Friday, September 25, 2009

Why?



Two days ago I had a shock that would or will change my life forever, even without knowing it. Now what happened exactly, I can’t tell, but it all takes me to the idea of pictures?
Pictures.
We always take photos of places, friends, people, nature; anything we want to remember, to keep in our memory box, but is it the only reason we take pictures?
Could it be because the moment was too beautiful to spare a shot? I don’t know, everyone can interpret the reason however they please, but sometimes I feel that we take pictures because we know and we fear that this moment might not or will not happen again.
Going back to pictures.
You always took pictures of places you knew you might not visit again, of people you feel you might not meet again, and of moments you wish to save forever. Though, I need to drop a question, how often do you picture family member?
Why picture friends, every place, outing, visited country, whatever, and not family member as much?
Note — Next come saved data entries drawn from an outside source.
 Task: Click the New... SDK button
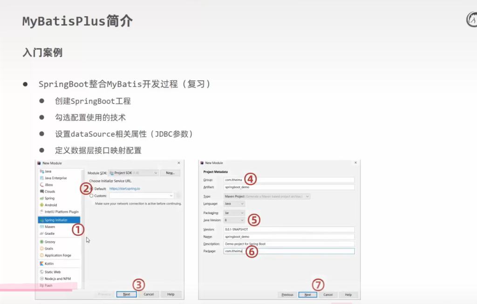point(170,173)
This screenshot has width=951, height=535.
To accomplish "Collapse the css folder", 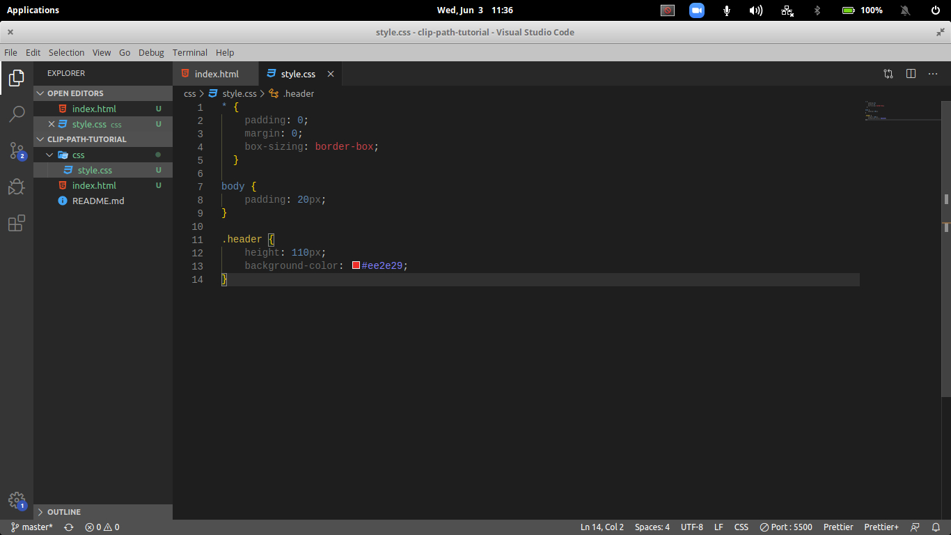I will point(49,155).
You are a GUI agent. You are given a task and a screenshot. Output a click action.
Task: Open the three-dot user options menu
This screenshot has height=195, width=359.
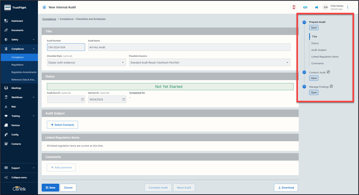(348, 7)
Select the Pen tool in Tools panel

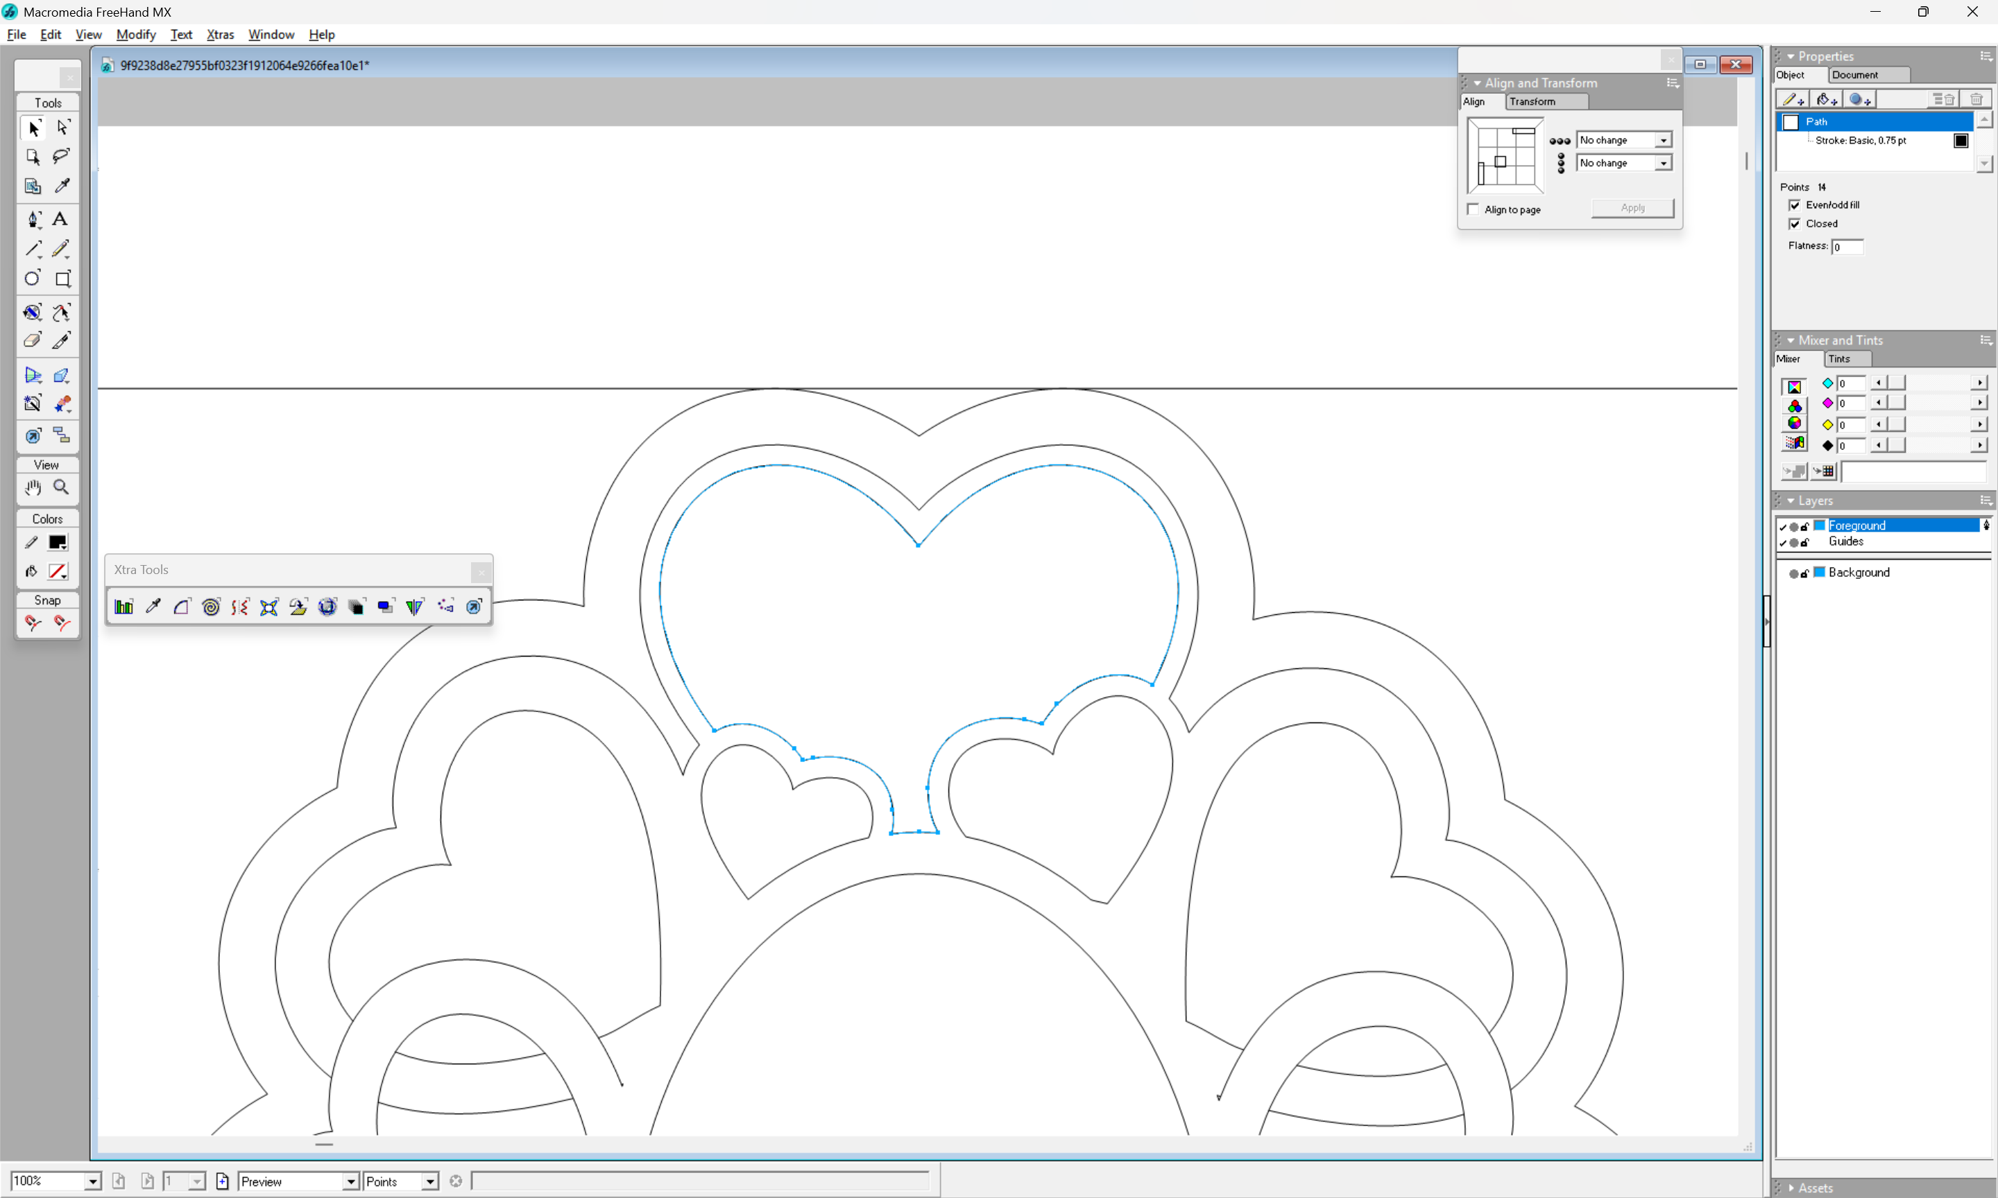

When I answered this question, I felt sad!  Now, many of you might disagree, but this is how the case is with me. The feeling that they will always be here living with me, by my side, made me miss how beautiful is to capture an innocent smile on my sisters face, a sweet laughter in my mom’s eyes, or even video a family gathering and every bit of it, like we do during conferences among friends. For instance, I just wish I took so many pictures of my grandfather instead of feeling so attached to the only two pictures that I still have of him today. Now that I know that one family member might be seriously ill   am making plans of how to take more pictures with him and create a whole memory to live with after him…
Why is it that when we feel it’s the end of things, that we try to fix things and create something meaningful?           
Do you get the picture?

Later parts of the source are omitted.